Why Moving Data to Python Makes You Slower and What to Do Instead

May 21, 2026

Advanced SQL for Data Analysis course header image featuring white and orange text on dark blue background with abstract network of connected nodes and glowing data points, used for SQL tutorial content on database analytics, data engineering, and business intelligence

As a data analyst, you are working with data that grows exponentially, and analytics demands are much larger than before.

Modern SQL engines now support features to run advanced analytics without moving data to external systems. You can write queries to rank rows, calculate running totals, parse nested JSON, parse hierarchical structures, and run a statistical analysis in SQL.

Here is how to do that:

Ranking Functions:

RANK(), DENSE_RANK(), ROW_NUMBER() assign sequential numbers to rows within a partition.

ROW_NUMBER() assigns a unique integer to every row.
RANK() assigns the same rank to tied values and skips subsequent ranks. If two rows tie at rank 1, the next row receives rank 3.
DENSE_RANK() assigns the same rank to ties but does not skip numbers. The next row after a tie at rank 1 receives rank 2.
NTILE() divides rows into a specified number of roughly equal groups and assigns a group number to each row.

-- Example:
SELECT 
    region,
    salesperson,
    sales,
    RANK() OVER (PARTITION BY region ORDER BY sales DESC) AS rnk,
FROM 
    quarterly_sales;

Offset Functions: LAG and LEAD:

LAG() and LEAD() access values from preceding and following rows within the same partition.
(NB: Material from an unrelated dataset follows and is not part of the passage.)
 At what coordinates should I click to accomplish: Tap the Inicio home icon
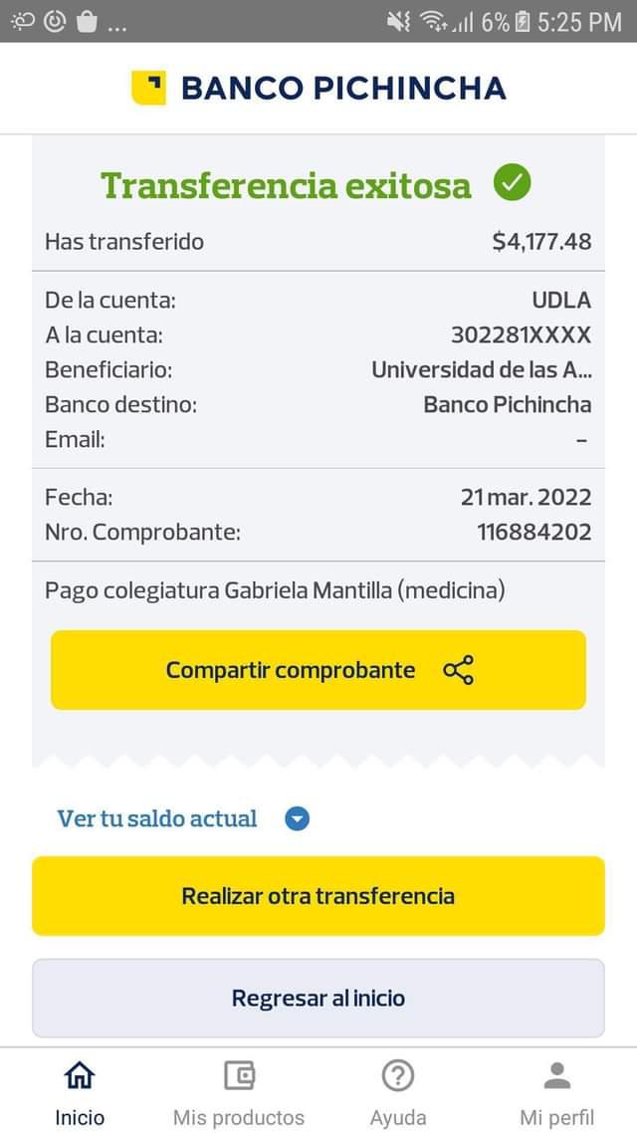coord(80,1075)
LAG() pulls a value from a previous row,
LEAD() pulls from a subsequent row.

Both accept an optional offset argument to specify how many rows to skip. FIRST_VALUE() and LAST_VALUE() return the first or last value in the window frame.
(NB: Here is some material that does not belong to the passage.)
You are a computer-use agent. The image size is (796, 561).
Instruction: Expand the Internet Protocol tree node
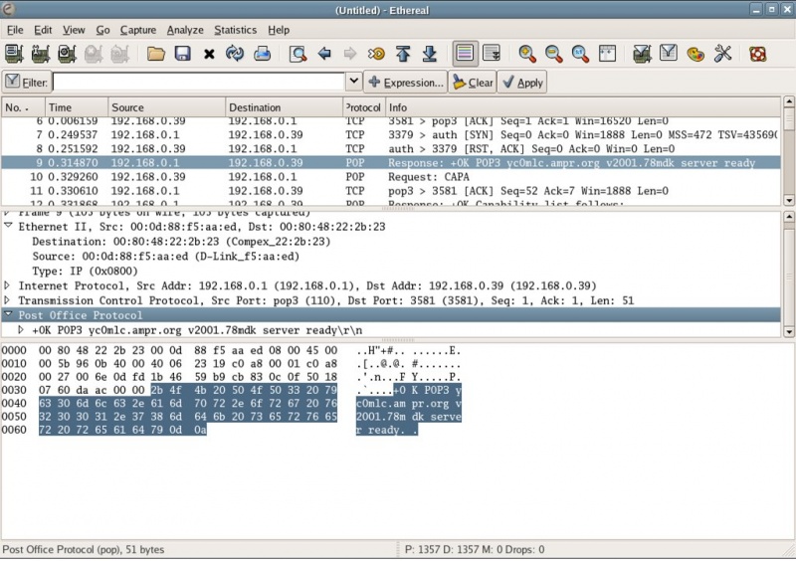pos(8,285)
You can pair FIRST_VALUE() with ORDER BY to find the earliest event in a user session or use LAST_VALUE() to find the most recent status change in a workflow.

-- Example:
SELECT
   date,
   close_price,
   LAG(close_price) OVER (ORDER BY date) AS prev_close,
   close_price - LAG(close_price) OVER (ORDER BY date) AS change
FROM 
   stock_prices;

Use LAG and LEAD for cohort retention, funnel step drop-off, and anomaly detection on sequential data.

Aggregate Window Functions:

SUM(), AVG(), COUNT(), MIN(), MAX() standard aggregates work as window functions when you pair them with the OVER() clause.
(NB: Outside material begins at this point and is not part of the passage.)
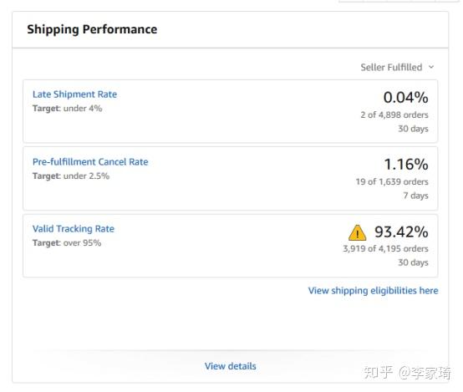Open the Seller Fulfilled dropdown
Screen dimensions: 463x392
397,68
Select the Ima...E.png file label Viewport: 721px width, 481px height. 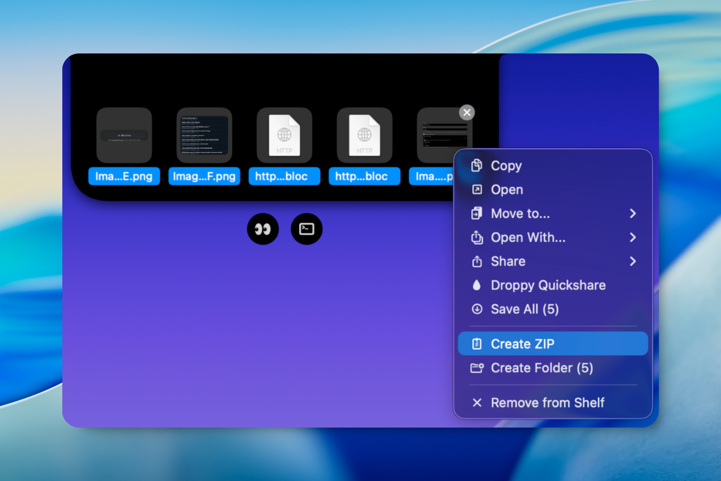pyautogui.click(x=124, y=176)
The result set keeps every row, which differs from GROUP BY aggregation.

SELECT 
    department,
    employee,
    salary,
    AVG(salary) OVER (PARTITION BY department) AS dept_avg,
FROM 
    employees;

Common Table Expressions:

A Common Table Expression (CTE) is a temporary result set that lives inside a single SQL statement.

Define it with the WITH keyword and refer to it in the main query that follows that part of the code. A CTE disappears when the statement finishes and does not create a permanent object in the database.

The main query can reference CTEs multiple times, unlike subqueries. Use CTEs instead of nested subqueries.

There are two forms of CTEs: recursive and non-recursive.

Non-recursive CTEs:

You should use non-recursive CTEs as substitutes for subqueries and derived tables.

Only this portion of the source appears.